Minerals are also formed by the vapours given off by igneous magmas. The gases emitted by volcanoes and solfataras may deposit directly by sublimation, or by their chemical interaction, such minerals as sulphur, sal-ammoniac, haematite, which occur, for instance, as incrustations on Vesuvian lava: the boric acid of the Tuscan lagoons has also originated in this way. The effects produced by the exhalations of deep-seated magmas are more complex in character, since the vapours, being more confined, have more opportunity of acting chemically not only on the surrounding rocks but also on the igneous rock-mass itself before its final consolidation. A good example of the “pneumatolytic” action produced by the vapours from a mass of granitic magma is afforded by veins of tin-ore, in which the ore (cassiterite) is associated with minerals containing boron and fluorine, such as topaz, tourmaline. lepidolite, fluor-apatite and fluor-spar. The production of such minerals may be accounted for by assuming the presence of stannic fluoride in the vapours, which by reacting on water vapour would deposit cassiterite with the liberation of hydrofluoric acid, and this would again react on other minerals. The topaz and tourmaline crystals often found in the cavities of granites and pegmatites have doubtless been formed in this manner. In a similar way the exhalations of basic magmas have given rise to chlor-apatite with associated sphene and ilmenite, as, for example, in the extensive apatite veins in Connexion with gabbro in southern Norway.

Minerals of Metamorphic Rocks.—By the baking action of a deep-seated igneous mass on the surrounding rocks or on included rock-fragments, various new minerals are developed.

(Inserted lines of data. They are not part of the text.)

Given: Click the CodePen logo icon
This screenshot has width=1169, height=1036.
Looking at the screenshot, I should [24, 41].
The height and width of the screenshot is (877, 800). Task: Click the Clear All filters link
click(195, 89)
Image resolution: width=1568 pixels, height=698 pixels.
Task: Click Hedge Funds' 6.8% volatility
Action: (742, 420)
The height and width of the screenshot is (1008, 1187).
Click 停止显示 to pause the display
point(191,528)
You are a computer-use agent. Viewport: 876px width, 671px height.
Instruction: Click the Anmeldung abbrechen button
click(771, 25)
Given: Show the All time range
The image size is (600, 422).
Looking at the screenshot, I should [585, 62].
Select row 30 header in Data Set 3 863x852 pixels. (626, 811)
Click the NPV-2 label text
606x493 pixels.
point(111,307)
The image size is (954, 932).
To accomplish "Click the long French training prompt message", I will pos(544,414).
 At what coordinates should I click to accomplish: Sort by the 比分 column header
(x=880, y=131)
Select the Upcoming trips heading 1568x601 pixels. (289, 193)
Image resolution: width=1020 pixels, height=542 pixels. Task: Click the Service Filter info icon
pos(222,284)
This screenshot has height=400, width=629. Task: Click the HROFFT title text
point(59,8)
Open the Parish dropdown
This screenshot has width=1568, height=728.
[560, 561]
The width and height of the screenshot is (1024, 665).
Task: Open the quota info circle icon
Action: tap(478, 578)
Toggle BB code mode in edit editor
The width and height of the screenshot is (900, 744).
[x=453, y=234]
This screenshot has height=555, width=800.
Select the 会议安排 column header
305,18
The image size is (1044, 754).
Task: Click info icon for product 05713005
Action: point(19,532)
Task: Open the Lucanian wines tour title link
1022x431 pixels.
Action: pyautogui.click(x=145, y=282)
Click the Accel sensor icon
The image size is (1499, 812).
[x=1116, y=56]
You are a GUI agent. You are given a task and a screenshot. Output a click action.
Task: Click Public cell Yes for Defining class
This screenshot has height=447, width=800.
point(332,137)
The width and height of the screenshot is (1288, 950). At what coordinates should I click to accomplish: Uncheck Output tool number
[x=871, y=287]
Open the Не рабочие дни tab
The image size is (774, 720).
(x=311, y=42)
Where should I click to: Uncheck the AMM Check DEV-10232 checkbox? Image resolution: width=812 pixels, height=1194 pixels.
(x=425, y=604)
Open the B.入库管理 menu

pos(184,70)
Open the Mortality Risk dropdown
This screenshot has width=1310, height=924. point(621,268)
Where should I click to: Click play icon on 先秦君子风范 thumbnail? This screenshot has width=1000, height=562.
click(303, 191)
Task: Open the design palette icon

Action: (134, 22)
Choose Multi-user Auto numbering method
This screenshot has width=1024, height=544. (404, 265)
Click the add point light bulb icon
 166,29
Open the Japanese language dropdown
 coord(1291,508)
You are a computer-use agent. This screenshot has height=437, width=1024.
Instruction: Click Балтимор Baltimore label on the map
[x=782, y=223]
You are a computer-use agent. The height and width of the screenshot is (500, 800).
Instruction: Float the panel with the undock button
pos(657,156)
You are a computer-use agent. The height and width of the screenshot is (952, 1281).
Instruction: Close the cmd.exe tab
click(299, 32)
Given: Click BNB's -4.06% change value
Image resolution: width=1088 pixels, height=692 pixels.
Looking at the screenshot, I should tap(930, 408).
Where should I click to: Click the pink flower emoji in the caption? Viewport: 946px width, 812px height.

By this process of thermal or contact-metamorphism well-crystallized examples of many minerals have often been formed; e.g. in calcareous rocks (limestones), especially those containing some magnesia and silica, vesuvianite, garnet, diopside, tremolite, wollastonite, &c., are developed; in argillaceous rocks (slates), chiastolite and staurolite are characteristic products; and in arenaceous rocks (sandstones), cordierite and sillimanite often result. The effects of pressure (dynamo-metamorphism) on rocks of various kinds, especially those of igneous origin, also result in the production of new minerals: e.g. pyroxene is transformed to amphibole, orthoclase to Muscovite, plagioclase to zoisite, olivine to tremolite, &c. In gneisses and crystalline schists, quartz, felspar, mica, talc, amphibole, &c. are important constituents.

Minerals of Sedimentary Rocks.—By the weathering and disintegration of igneous and metamorphic rocks the various minerals set free and the products of decomposition of others supply the material of sedimentary rocks; thus sandstones consist largely of quartz, shales of kaolin and other clay minerals. Those minerals (e.g. gem-stones and gold) which resist the action of weathering processes are found as water-worn pebbles and grains in detrital deposits. Other sedimentary rocks consist of minerals deposited from solution either by chemical or organic agencies, from sea-water, lakes or springs: e.g. the calcite of limestones, deposits of bog-iron-ore (limonite), gypsum, rocksalt, &c.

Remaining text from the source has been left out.